Previous accounts of exclusion, primarily those proposed in the context of access to welfare, marginalize the role of negotiation and its potential for highlighting distinct…
Abstract
Purpose
Previous accounts of exclusion, primarily those proposed in the context of access to welfare, marginalize the role of negotiation and its potential for highlighting distinct barriers and possibilities within specific institutional configurations. Furthermore, when negotiation is examined in the context of access to social services, it is rarely considered as reflecting changes in exclusion or the need to distinguish among exclusionary outcomes in mothers' lives. The author proposes a conceptualization of the distinction between civic exclusion and isolated exclusion, introducing the latter as a specific condition in which mothers are forced to respond to their children's needs by resorting to privatized entitlement.
Design/methodology/approach
Structured interviews were conducted between 2016 and 2017 with 90 mothers “providing in poverty” from seven marginalized categories in Israel. The interviews were analyzed using a grounded theory perspective.
Findings
Three negotiation positions are revealed: positive citizenship, privatized entitlement and inconsistent gains. These positions reflect specific conditions of civic exclusion, which manifests in the form of multiple disadvantage in the lives of mothers, regardless of available forms of welfare support; and isolated exclusion, which manifests as the inability to protect one's children from harsh material scarcity, regardless of attempts to establish eligibility.
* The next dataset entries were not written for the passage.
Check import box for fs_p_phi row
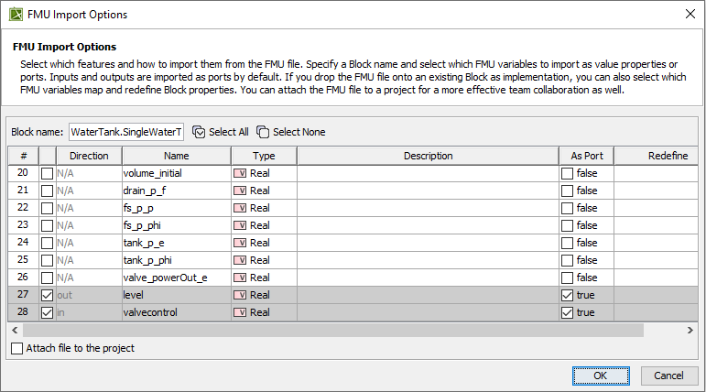Screen dimensions: 706x392 pyautogui.click(x=47, y=225)
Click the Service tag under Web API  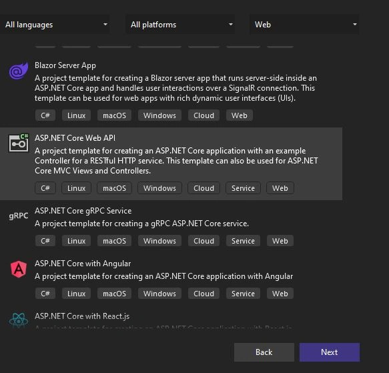point(243,188)
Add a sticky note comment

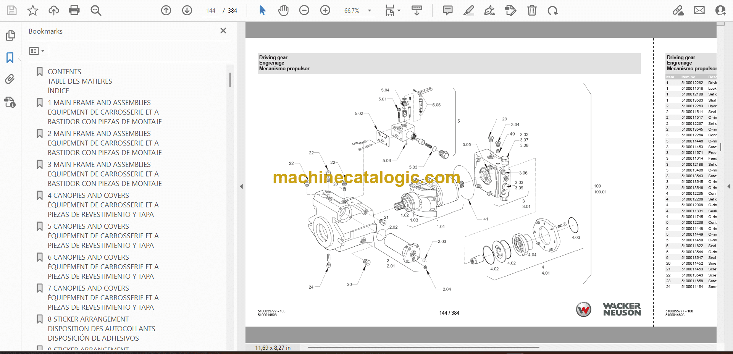[x=448, y=10]
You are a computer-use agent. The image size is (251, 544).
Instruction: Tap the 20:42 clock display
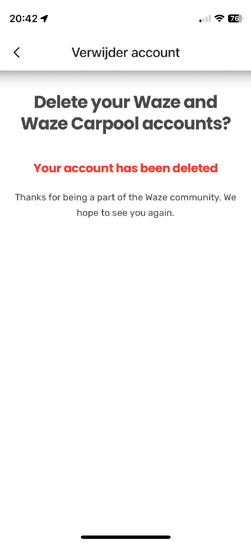pos(24,19)
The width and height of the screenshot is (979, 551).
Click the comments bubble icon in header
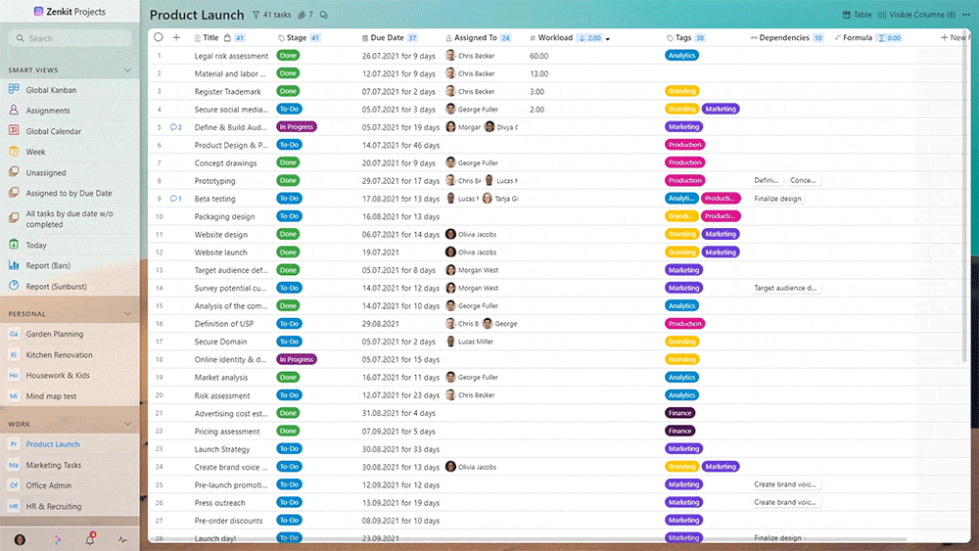pos(324,16)
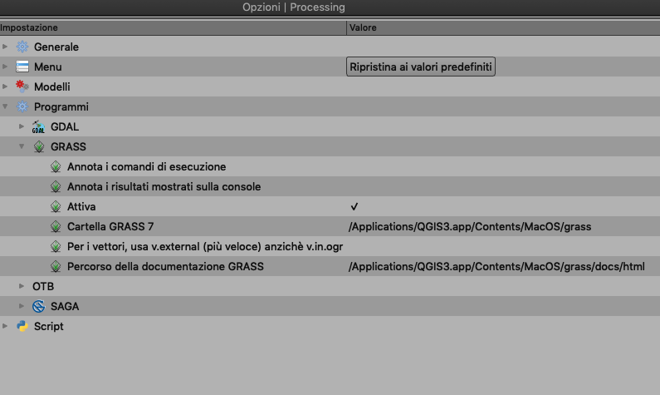Enable v.external option value cell
Image resolution: width=660 pixels, height=395 pixels.
(x=503, y=247)
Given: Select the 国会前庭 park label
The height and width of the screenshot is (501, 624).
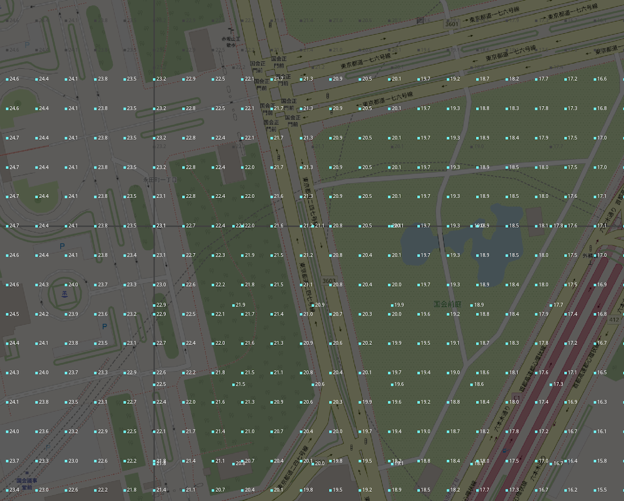Looking at the screenshot, I should tap(448, 304).
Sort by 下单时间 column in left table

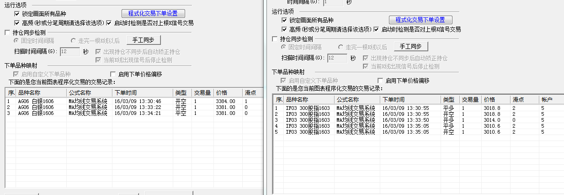pos(142,92)
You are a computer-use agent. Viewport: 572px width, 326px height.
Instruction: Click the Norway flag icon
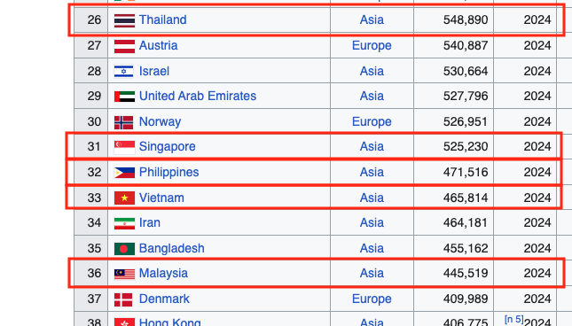123,122
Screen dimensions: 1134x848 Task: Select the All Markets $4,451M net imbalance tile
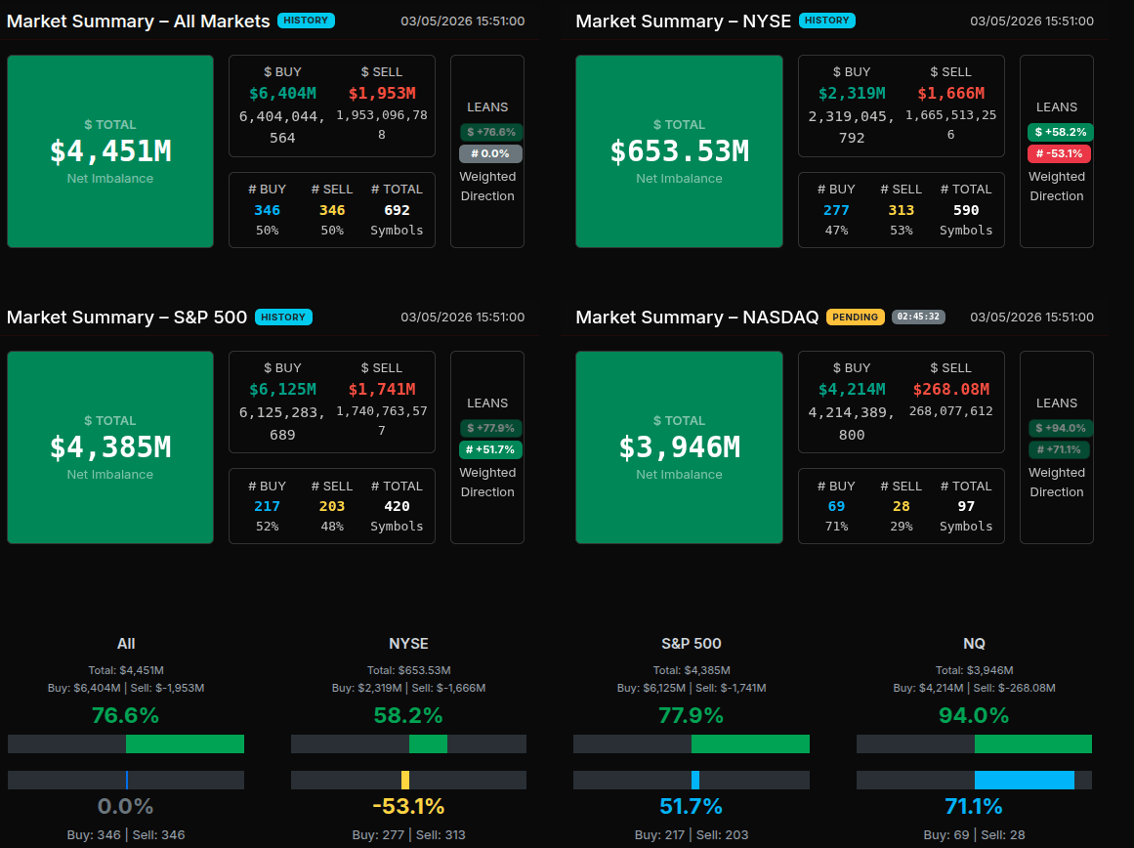pyautogui.click(x=110, y=151)
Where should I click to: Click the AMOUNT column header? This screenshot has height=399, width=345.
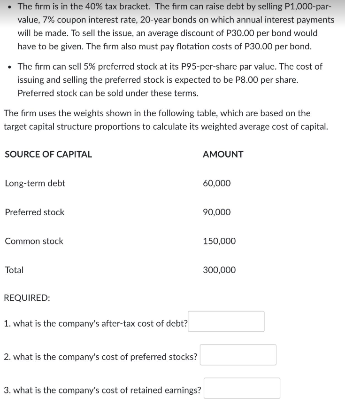tap(223, 154)
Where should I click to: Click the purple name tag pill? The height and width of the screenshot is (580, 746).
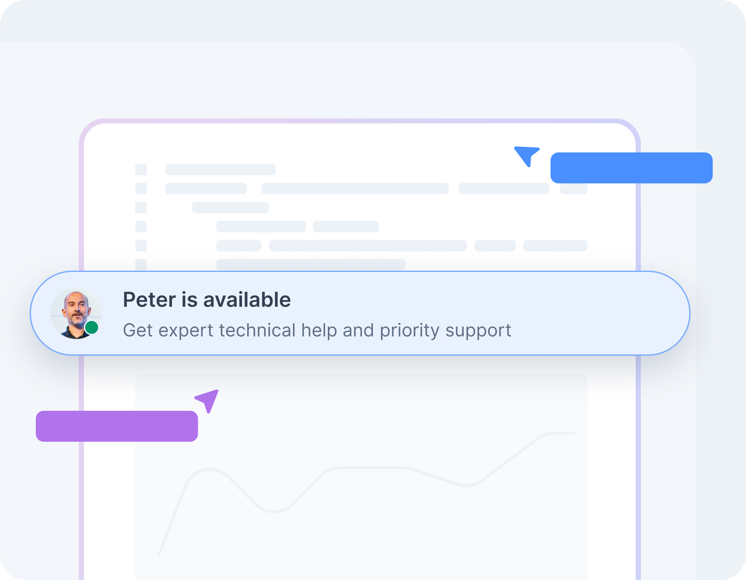117,426
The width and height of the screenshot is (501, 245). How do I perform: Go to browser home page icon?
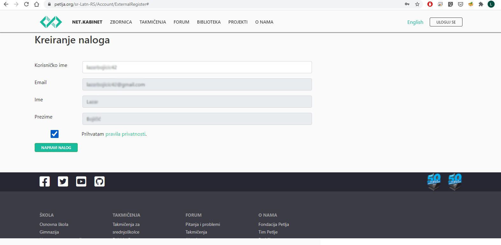pyautogui.click(x=37, y=4)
Research limitations/implications
Longitudinal data could better reflect the ramifications of isolated exclusion, particularly when translated into privatized entitlement.
Practical implications
The consequences of isolated exclusion should be studied, in order to prevent negotiation failure leading to this phenomenon.
Originality/value
Up until recently, the notion of exclusion was used without relevant distinctions obscuring the meaning of failing to negotiate access to welfare, in mothers' lives. Conceptualizing negative outcomes of negotiation as leading to isolated exclusion and privatized entitlement clarifies the meaning of poverty as dependency. Further, without relevant distinctions, scholars' and activists' effort to introduce higher commitment to mothers' negotiation among street-level bureaucrats cannot be accounted for.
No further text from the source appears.